日本はHuman in the LoopとExpert in the Loopが得意な国
AIを活用した企業の戦略としては「Human in the Loop」「Expert in the Loop」と呼ばれる考え方が日本の性質に合っていると思います。その一例がリーガルテックベンチャーのLegaLogicによる「LawGeex」。これはAI契約書レビューの自動化サービスなのですが、特徴的なのはサービスの中で弁護士とAIが協働していることです。
これから挙げる数値はあくまでイメージを促すための一例ですが、同サービスでは最初、契約書レビューの20%しかAI自動化に対応できません。自動化できない80%はLawGeexの弁護士が代行します。しかし、20%自動化されるだけでもユーザー企業は2割の人件費を削減できます。
問題はLawGeexの弁護士が代行した80 %の作業です。そこから得られた成果はデータ化され、トレーニング用にAIにフィードバックされます。AIは学習・強化を繰り返すので、30%、40%、50%とAIの精度は向上します。もちろん、それに伴いユーザー企業の人件費もどんどん抑制されるようになります。

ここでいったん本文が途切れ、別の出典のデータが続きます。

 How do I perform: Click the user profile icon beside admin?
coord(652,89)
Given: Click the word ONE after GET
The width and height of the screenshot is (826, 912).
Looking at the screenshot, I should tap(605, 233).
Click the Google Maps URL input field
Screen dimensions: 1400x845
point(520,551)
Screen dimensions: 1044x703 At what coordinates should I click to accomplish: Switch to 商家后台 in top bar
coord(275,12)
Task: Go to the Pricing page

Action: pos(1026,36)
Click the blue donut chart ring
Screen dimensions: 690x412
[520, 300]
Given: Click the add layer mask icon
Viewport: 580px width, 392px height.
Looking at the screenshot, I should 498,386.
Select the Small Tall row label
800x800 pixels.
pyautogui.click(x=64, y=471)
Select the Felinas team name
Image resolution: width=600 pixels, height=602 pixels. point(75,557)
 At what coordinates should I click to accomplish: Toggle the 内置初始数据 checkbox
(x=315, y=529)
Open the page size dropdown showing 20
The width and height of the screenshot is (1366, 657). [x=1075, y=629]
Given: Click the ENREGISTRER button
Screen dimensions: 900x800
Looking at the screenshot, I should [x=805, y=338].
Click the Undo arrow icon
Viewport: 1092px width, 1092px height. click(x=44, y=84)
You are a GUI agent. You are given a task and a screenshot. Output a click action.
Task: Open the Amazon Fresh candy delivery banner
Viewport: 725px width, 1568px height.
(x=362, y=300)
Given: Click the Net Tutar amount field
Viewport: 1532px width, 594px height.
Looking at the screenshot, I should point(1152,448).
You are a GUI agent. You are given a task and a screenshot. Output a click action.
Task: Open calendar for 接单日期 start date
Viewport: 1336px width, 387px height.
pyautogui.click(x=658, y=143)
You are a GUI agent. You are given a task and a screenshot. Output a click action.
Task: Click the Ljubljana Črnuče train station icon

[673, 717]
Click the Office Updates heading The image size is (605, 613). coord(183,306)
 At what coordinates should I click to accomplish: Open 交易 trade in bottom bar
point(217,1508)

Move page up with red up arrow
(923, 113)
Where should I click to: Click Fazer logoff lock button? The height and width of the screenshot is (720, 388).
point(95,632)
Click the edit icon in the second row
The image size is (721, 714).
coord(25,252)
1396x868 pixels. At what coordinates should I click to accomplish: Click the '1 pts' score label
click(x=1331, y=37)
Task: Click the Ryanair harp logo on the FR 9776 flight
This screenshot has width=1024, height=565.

AIを活用したDX戦略というと、最初から「100%の精度」を目指してしまいがちですが、こうしてエキスパートとAIを組み合わせるだけでも、十分に成功するサービス開発は可能であることが分かります。エキスパートのサポートが丁寧な国の方が、こうしたサービス開発には強く、その意味で日本は「Human in the Loop」「Expert in the Loop」を得意とする国であるといえるでしょう。